What this theorem shows is that once a value has been accepted by a majority of acceptors, no proposal can change it. The sequence number might change (consider what happens if a new proposer comes along and runs another proposal over the same instance - the sequence number will increase at some acceptors, but the proposer must choose the majority value for its accept message). But since the majority-accepted value will never change, the learners can commit a value when they hear it from a majority of acceptors.
Fault tolerance
Now it’s instructive to think about what this means for Paxos’ fault-tolerance guarantees. Imagine that a proposal was accepted at a minimal (i.e. \(N/2+1\) nodes) majority of acceptors before the proposer crashed.

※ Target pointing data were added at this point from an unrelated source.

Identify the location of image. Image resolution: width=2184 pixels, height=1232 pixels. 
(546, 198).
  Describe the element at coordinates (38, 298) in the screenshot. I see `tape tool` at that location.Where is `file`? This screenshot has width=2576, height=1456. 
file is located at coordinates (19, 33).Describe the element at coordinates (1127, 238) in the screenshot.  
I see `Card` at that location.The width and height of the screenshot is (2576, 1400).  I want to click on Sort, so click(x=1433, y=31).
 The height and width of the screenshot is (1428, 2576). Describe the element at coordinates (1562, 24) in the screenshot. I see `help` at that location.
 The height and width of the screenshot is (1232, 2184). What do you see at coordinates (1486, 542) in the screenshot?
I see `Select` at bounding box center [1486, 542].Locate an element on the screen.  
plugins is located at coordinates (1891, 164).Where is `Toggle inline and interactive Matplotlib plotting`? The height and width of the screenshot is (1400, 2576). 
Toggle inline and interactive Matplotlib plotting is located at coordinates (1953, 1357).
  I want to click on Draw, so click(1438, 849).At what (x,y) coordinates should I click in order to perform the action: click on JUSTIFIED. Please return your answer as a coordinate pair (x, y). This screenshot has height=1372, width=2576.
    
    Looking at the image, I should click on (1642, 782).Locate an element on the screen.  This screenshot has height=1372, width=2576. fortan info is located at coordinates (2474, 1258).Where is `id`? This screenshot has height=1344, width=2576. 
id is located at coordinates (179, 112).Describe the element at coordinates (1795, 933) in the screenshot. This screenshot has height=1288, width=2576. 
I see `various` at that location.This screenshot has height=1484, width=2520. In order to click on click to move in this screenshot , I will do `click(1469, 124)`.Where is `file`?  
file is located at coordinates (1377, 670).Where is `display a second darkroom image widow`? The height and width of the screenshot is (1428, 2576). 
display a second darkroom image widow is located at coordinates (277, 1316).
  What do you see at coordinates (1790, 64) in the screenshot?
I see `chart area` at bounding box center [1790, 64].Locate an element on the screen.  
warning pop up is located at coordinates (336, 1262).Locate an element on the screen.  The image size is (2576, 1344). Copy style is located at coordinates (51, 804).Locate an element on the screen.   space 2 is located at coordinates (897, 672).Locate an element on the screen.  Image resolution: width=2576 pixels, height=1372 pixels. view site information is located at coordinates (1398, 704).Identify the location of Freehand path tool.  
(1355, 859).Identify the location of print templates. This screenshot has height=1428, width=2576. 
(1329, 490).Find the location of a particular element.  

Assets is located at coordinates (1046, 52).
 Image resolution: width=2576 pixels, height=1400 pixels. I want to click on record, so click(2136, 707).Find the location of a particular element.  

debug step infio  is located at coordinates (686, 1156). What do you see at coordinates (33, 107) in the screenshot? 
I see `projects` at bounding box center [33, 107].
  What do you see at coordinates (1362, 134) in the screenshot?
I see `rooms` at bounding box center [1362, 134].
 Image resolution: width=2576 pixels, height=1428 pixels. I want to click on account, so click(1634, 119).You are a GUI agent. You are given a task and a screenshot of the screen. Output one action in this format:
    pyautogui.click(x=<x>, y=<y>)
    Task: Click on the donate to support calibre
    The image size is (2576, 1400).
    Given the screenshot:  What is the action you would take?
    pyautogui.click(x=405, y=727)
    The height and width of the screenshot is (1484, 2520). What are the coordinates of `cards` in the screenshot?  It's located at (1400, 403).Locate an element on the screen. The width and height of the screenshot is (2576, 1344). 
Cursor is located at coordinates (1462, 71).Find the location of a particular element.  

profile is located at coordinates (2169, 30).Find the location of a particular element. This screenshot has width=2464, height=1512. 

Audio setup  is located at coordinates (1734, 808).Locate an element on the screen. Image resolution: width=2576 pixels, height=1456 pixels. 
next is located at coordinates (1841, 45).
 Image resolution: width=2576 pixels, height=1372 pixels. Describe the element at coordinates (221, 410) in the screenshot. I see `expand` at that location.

In order for the value to be committed by a learner, every one of those acceptors must successfully send its accepted value on to the learners. So if a single node in that majority fails, that Paxos instance will not terminate for all learners. That appears to be not as fault-tolerant as we were promised.
There are several ways to interpret this fact. The first is that Paxos only guarantees that it will continue to be correct, and live, with up to \(N/2 + 1\) failures; and failing to reach agreement for a single proposal does not contravene these properties. It’s also true that if the proposer dies before sending any accept messages, that proposal will also never complete. However, another proposer can always come along and finish that instance of the protocol; it’s this that is no longer true if a majority of acceptors fail.
The second interpretation is that it makes sense for acceptors to also act as learners, so that they can update their values for a given Paxos instance once they realise that consensus is complete. It’s often true that learners and acceptors are the same thing in a real Paxos deployment, and the aim is usually to have as many acceptors up-to-date as possible.
So that’s a short look at how the distribution of accepted proposals can evolve during Paxos, and how the protocol guarantees that eventually the cluster will converge on a value that will never change.